> This is interesting in that I wouldn't expect that the typical resolution involves a particularly large quantity of TOML.
I don't know the details of Python's resolution algorithm, but for Cargo (which is where epage is coming from) a lockfile (which is encoded in TOML) can be somewhat large-ish, maybe pushing 100 kilobytes (to the point where I'm curious if epage has benchmarked to see if lockfile parsing is noticeable in the flamegraph).
But once you have a lock file there is no resolution needed, is there? It lists all needed libs and their versions. Given how toml is written, I imagine you can read it incrementally - once a lib section is parsed, you can download it in parallel, even if you didn't parse the whole file yet.
(not sure how uv does it, just guessing what can be done)
- synchronization operations are implicit so we need to re-resolve to confirm the lockfile is still valid. We could take some short cut but it would require re-implementing some logic
- dependency resolution only uses `Cargo.toml` for local and git dependencies. Registry dependencies have a json summary of what content is relevant for dependency resolution. Cargo parses nearly every locked package's `Cargo.toml` to know how to build it.

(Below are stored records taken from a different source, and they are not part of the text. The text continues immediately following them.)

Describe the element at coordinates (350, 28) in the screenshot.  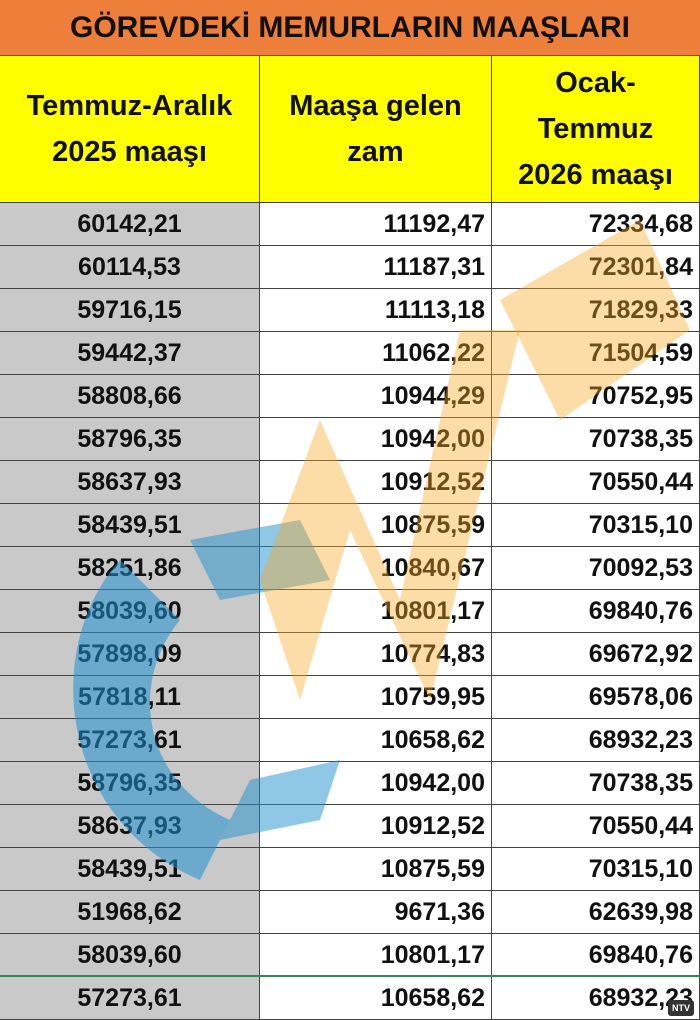
I see `title: GÖREVDEKİ MEMURLARIN MAAŞLARI` at that location.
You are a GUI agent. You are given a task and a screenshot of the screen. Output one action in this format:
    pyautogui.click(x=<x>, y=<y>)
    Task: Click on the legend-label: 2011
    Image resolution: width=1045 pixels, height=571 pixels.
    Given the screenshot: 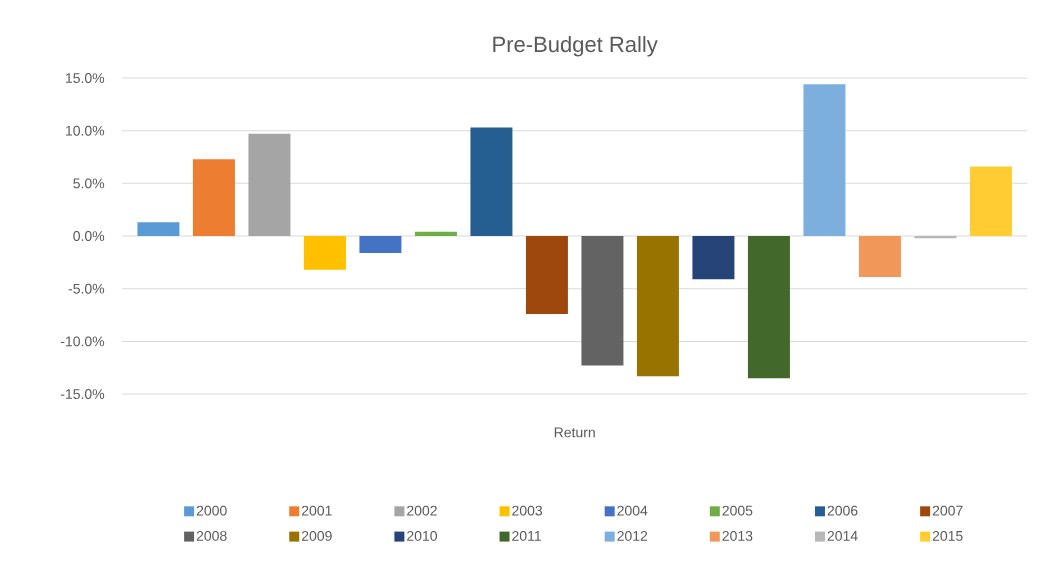 What is the action you would take?
    pyautogui.click(x=526, y=536)
    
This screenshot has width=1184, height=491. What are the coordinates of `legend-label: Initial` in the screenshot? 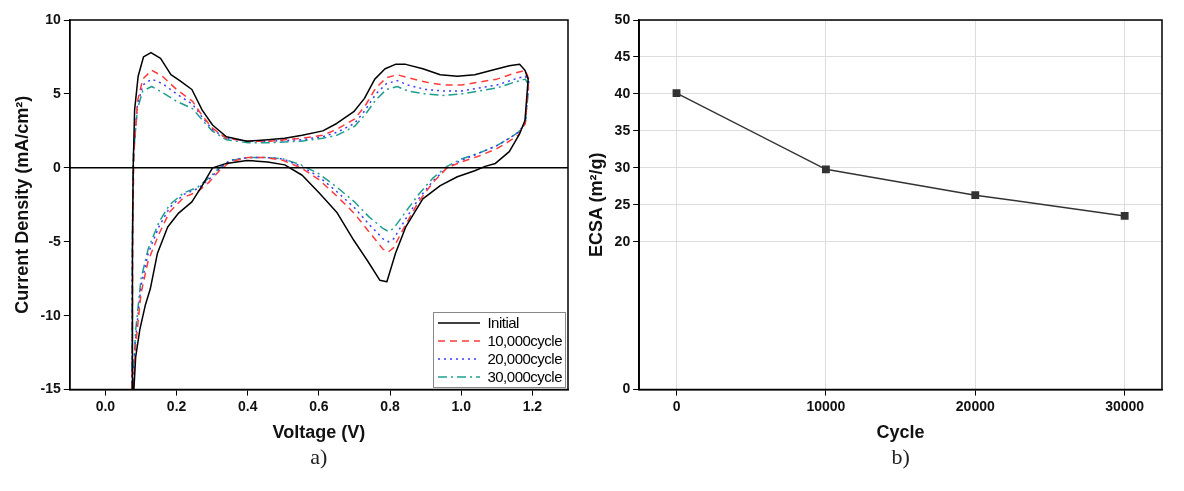 It's located at (503, 322).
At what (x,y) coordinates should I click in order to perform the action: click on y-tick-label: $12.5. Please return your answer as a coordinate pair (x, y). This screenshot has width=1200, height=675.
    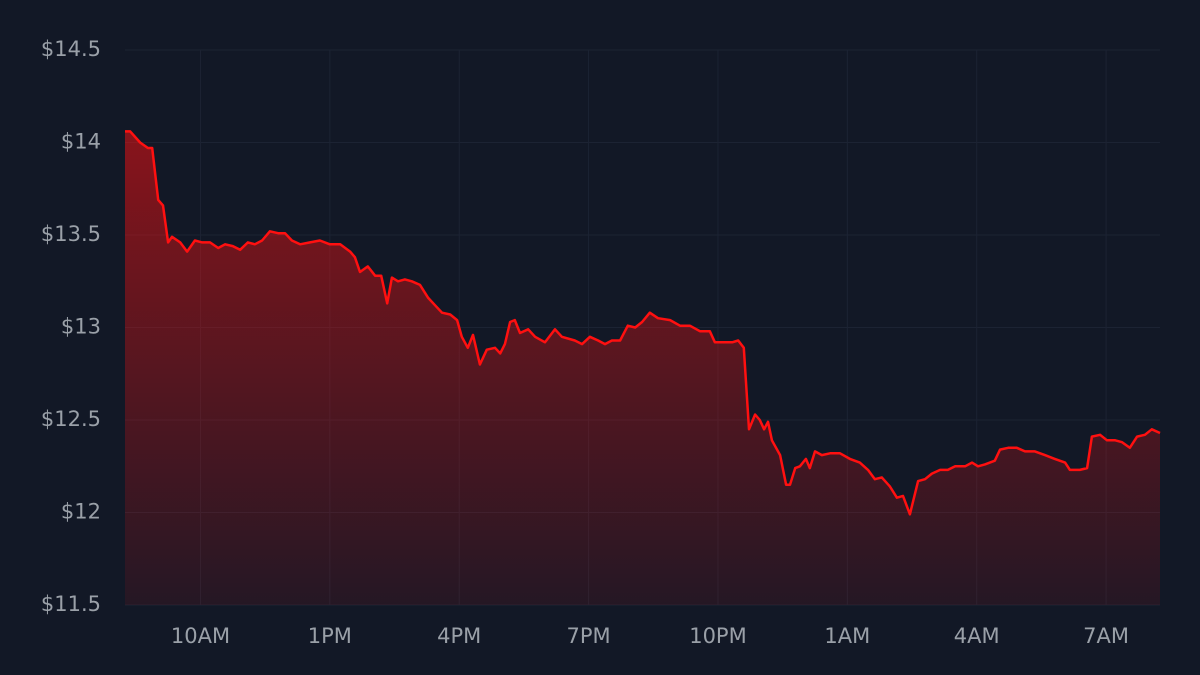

I'm not sure if it even makes sense for a TOML file to be "read incrementally", because of the weird feature of TOML (inherited from INI conventions) that allow tables to be defined in a piecemeal, out-of-order fashion. Here's an example that the TOML spec calls "valid, but discouraged":
[fruit.apple]
[animal]
[fruit.orange]
So the only way to know that you have all the keys in a given table is to literally read the entire file. This is one of those unfortunate things in TOML that I would honestly ignore if I were writing my own TOML parser, even if it meant I wasn't "compliant".
I don't think that's worse than having to search an arbitrary distance for a matching closing bracket. There are tasks where you can start working knowing that a given array in the data might be appended to later (similarly for objects).
It's worse than having to parse a matching bracket, because any context where you have an item defined via nested brackets is going to be a subset of this use case. But yes, that doesn't mean you couldn't do some theoretical eager processing, but it's going to be context dependent. For example, consider a Cargo.toml file, where we've processed the `features` key for a given dependency. Is it safe to begin compiling that dependency with the given set of features before we finish parsing the file? No, because there might be a `default-features=false` key that applies to this dependency later in the file. In a format where tables weren't allowed to be split, the mere act of parsing a single, self-contained dependency entry would be enough to know for certain that no such `default-features` key exists. Not all potential keys are going to require this sort of consideration, but it could be a footgun depending on the semantics of your schema.
I don't know the details of Python's resolution algorithm, but for Cargo (which is where epage is coming from) a lockfile (which is encoded in TOML) can be somewhat large-ish, maybe pushing 100 kilobytes (to the point where I'm curious if epage has benchmarked to see if lockfile parsing is noticeable in the flamegraph).